Plutôt que de dépenser du budget de développement à insérer des mini-jeux de dé et de dames, ils auraient pu gonfler un peu l’intrigue du bateau, ajouter encore plus d’ambiance et de micro-narration.
Heureusement, la séquence culmine avec la tempête (assez impressionannte) puis la montée sur le grand mât pour découvrir l’amérique, qui fait écho à la belle ouverture de l’épisode 2...
Je suis assez étonné qu’ils n’aient pas encore trouvé moyen de mieux intégrer la narration et le gameplay. Si on prend le modèle d’uncharted, le contrôle est souvent retiré au joueur mais ça se fait de manière hyper fluide, il n’y a pas de rupture entre l’action et la cinématique.
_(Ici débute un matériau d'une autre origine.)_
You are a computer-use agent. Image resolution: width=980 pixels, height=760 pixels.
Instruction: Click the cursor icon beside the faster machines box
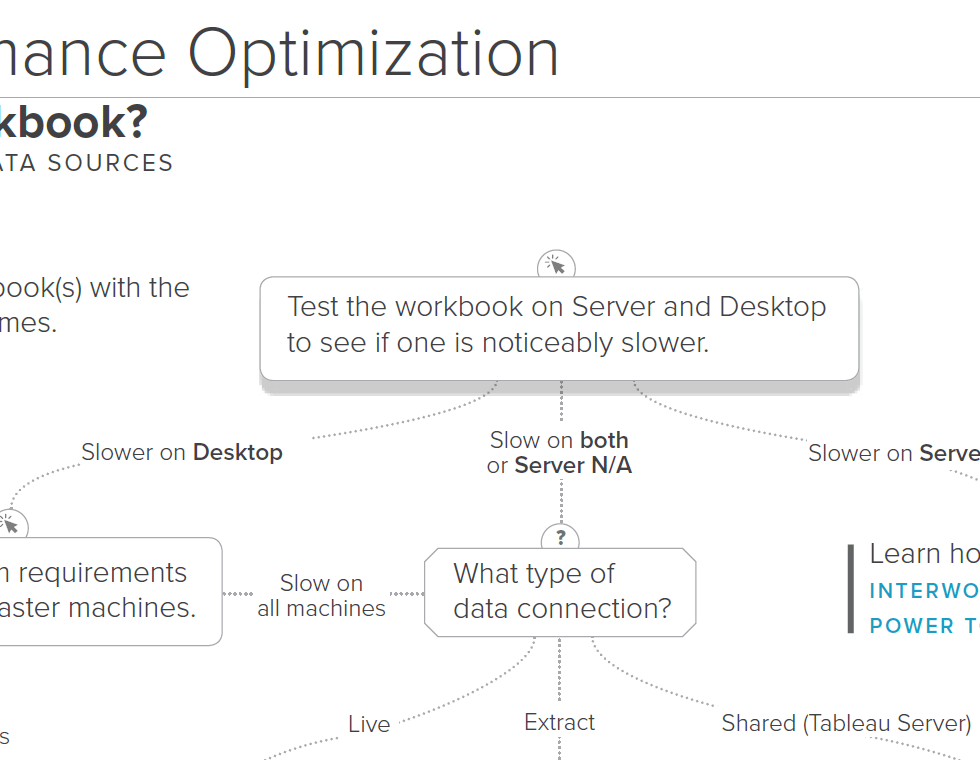[11, 523]
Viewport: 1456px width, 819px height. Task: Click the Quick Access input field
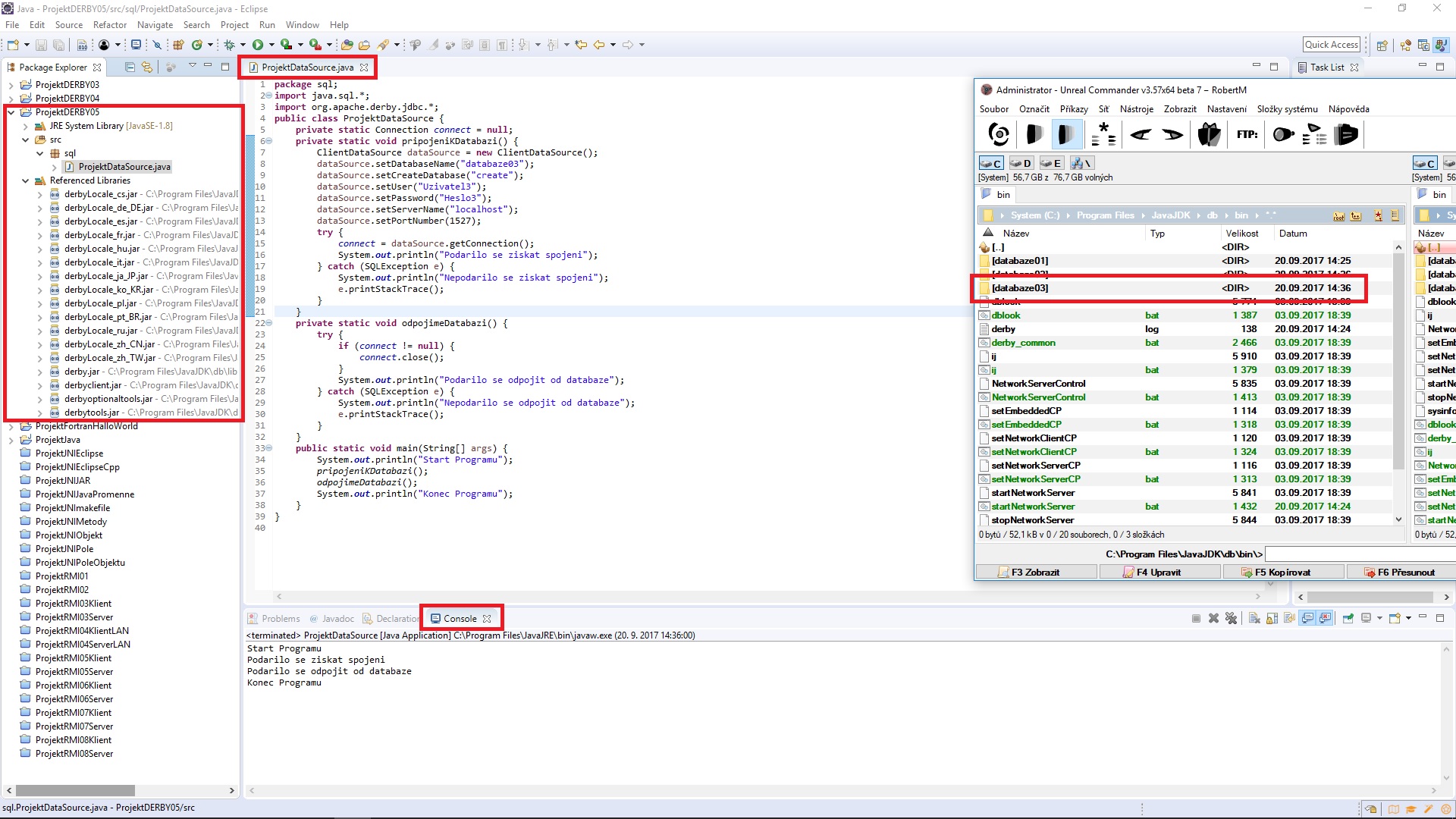[x=1332, y=44]
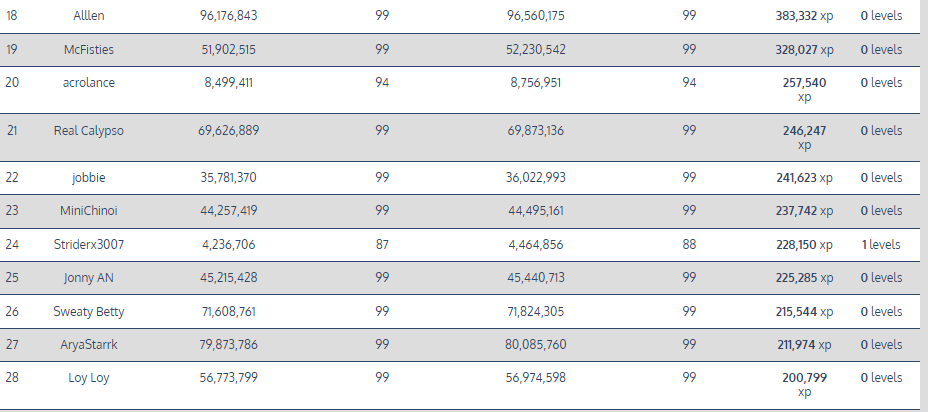The image size is (928, 412).
Task: Select rank 24 row number
Action: pos(12,244)
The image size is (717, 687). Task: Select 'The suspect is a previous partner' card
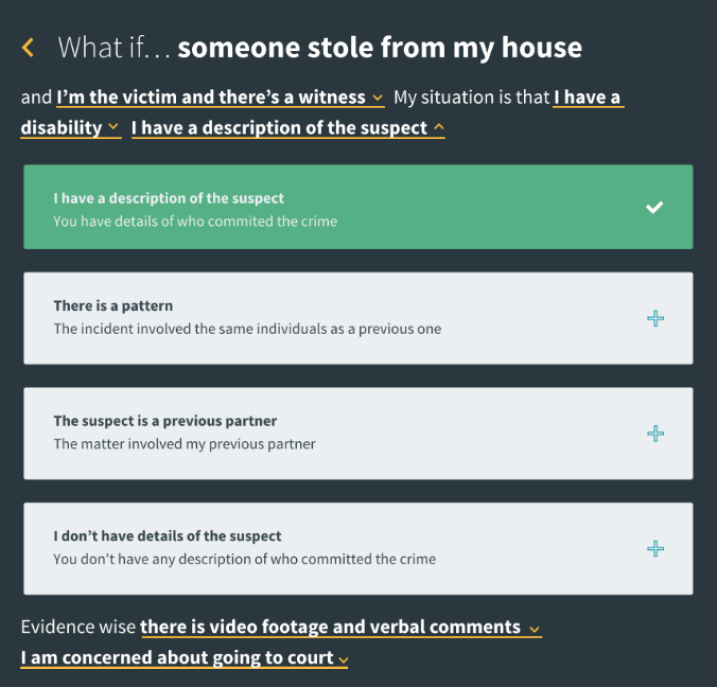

Les premières minutes, et les premières heures d’AC3 sont au contraire un festival de jump cut. Chaque fois que le jeu retire le contrôle au joueur (un dialogue, une scène scriptée) il impose un horrible fondu au blanc. Le summum étant la scène de la grotte au début, où le jeu impose une sorte de jump cut (on se croirait dans 30 flights of loving) pour éviter au joueur de marcher trop longtemps dans un couloir (!) ou lui faire gagner quelques mètres (!!).
C’est d’autant plus étonnant que les cinématiques et dialogues sont visiblement réalisés dans le moteur du jeu et qu’AC1 avait pris l’option inverse (on pouvait même continuer de se déplacer tout en discutant). Il me semble que le souffle de l’aventure serait encore plus grand sans ses micro-chargements et jump cuts incessants.
rhed308 # Le 26 juillet 2013 à 21:48
L’opéra royal est un lieu sidérant de beauté. Mais son utilisation est des plus déconcertante. Si la grimpette peut paraître saugrenue aux yeux des civils dans les rues de Florence, j’ai du mal à ne pas comprendre comment un scandale ne peut pas se déclencher à l’opéra.
On ne me fera pas croire que le héros du prologue ne se fait pas remarquer lors de son escalade du début de mission, d’autant que l’opéra est loin d’être plongé dans le noir.
Si la cadre est magnifique, la logique d’AC ne s’y colle absolument pas et du coup : le tout devient grotesque. Pourtant, une fois la porte fracturée, le tout devient extrêmement intéressant mais trop peu poussé.
2 petites interactions sans réelles conséquences avec le décor, pas de cache cache dans les loges et la fuite s’en grande tension alors que tout l’opéra est animé par le meurtre qui vient d’avoir eu lieu.
L’idée pourtant d’incarner un assassin accomplit et expérimenté est passionnante et est un élément qui aurait eu une place particulièrement percutante dans AC2. Incarner le père d’Ezio pour comprendre les enjeux avant de prendre la relève avec ce dernier.
L’enquête sur le bateau ne dépasse malheureusement pas le niveau des enquêtes du 1er épisode où il fallait interroger 3 personnes pour en terminer. Elle n’apporte donc rien qui soit digne d’intérêt.
Ludiquement c’est donc plutôt raté. Mais dans la construction d’une histoire, c’est très intéressant. Haytham Kenway ne manque pas de charisme et cela donne clairement envie d’incarner un assassin expérimenté que nous n’aurions pas suivis depuis ses tous débuts. Il y en a marre des jeunes chiens fous.